Short task
Please rewrite the data below, replacing every "icon" with "symbol" and changing nothing else. Leave the pictures out of your version.

Task input
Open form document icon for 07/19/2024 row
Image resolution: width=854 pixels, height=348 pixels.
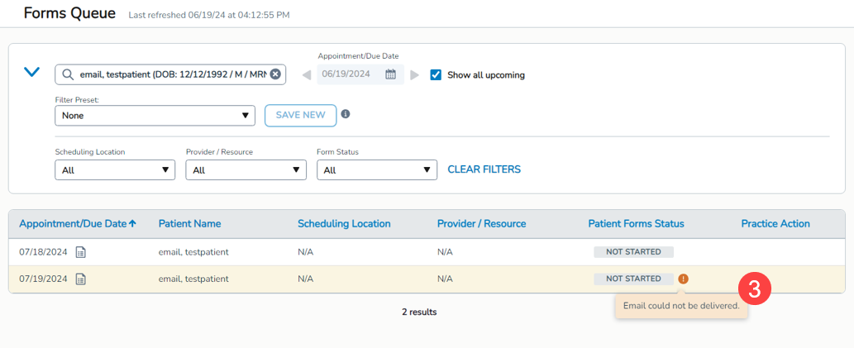(x=81, y=279)
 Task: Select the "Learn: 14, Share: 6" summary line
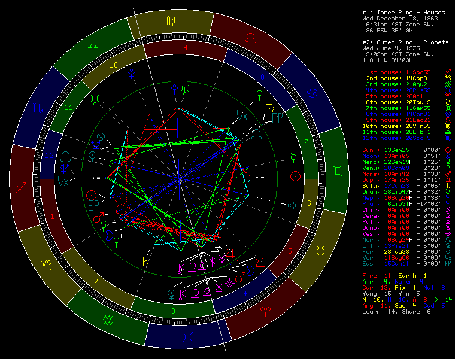tap(397, 311)
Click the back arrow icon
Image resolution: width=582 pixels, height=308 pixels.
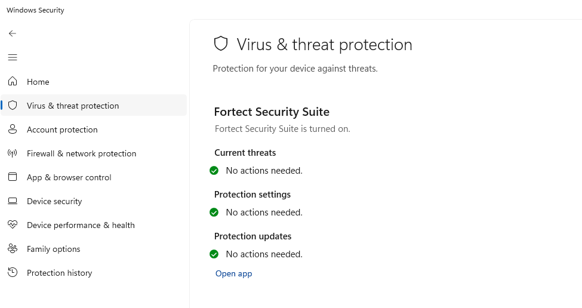[x=13, y=33]
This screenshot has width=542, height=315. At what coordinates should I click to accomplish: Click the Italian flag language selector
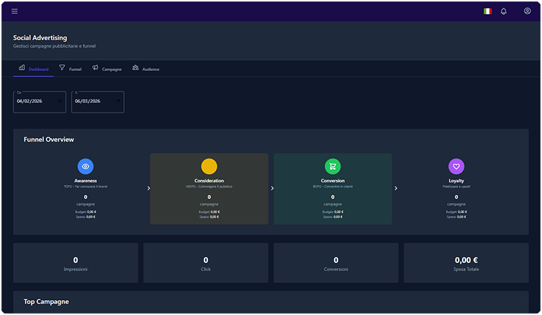tap(487, 11)
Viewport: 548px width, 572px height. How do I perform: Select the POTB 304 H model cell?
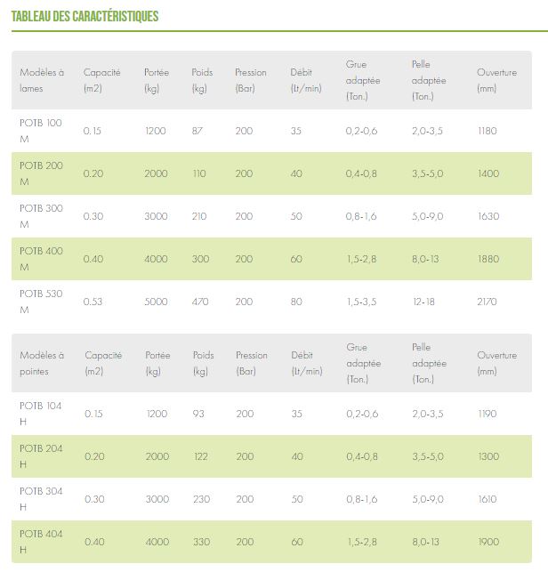tap(41, 499)
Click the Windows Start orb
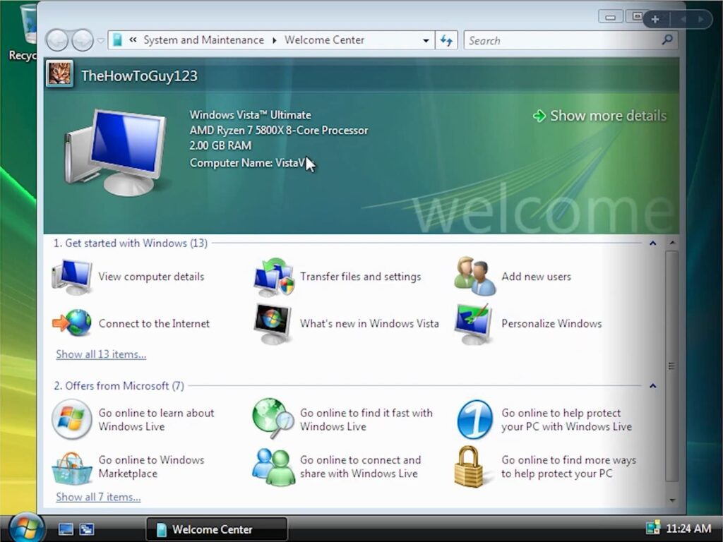The image size is (723, 542). (x=28, y=528)
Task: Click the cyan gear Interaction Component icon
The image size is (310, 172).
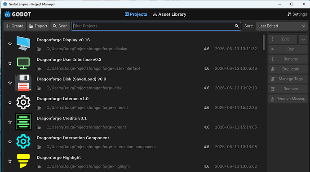Action: tap(23, 141)
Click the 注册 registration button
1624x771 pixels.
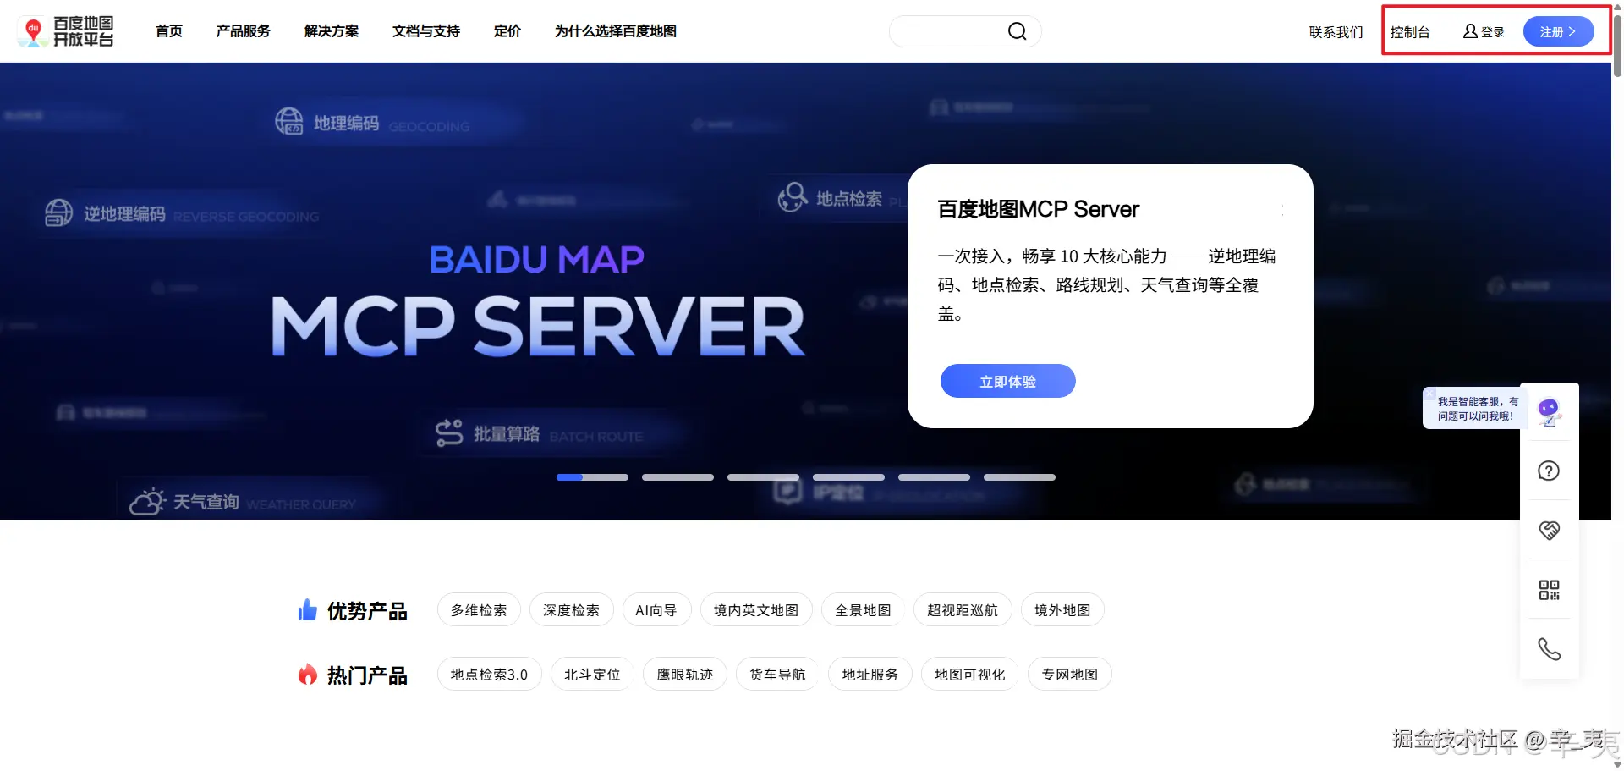pos(1559,30)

Solution below
Open form document symbol for 07/19/2024 row
Image resolution: width=854 pixels, height=348 pixels.
(x=81, y=279)
 Task: Select the "Learn: 14, Share: 6" summary line
tap(397, 311)
Click the back arrow symbol
Image resolution: width=582 pixels, height=308 pixels.
[x=13, y=33]
This screenshot has width=542, height=315. At what coordinates should I click to accomplish: Click the Italian flag language selector
tap(487, 11)
Viewport: 548px width, 572px height. How do I perform: Select the POTB 304 H model cell?
tap(41, 499)
Click the Windows Start orb
The image size is (723, 542). (x=28, y=528)
Task: Click the cyan gear Interaction Component symbol
The image size is (310, 172).
Action: tap(23, 141)
Click the 注册 registration button
1624x771 pixels.
pos(1559,30)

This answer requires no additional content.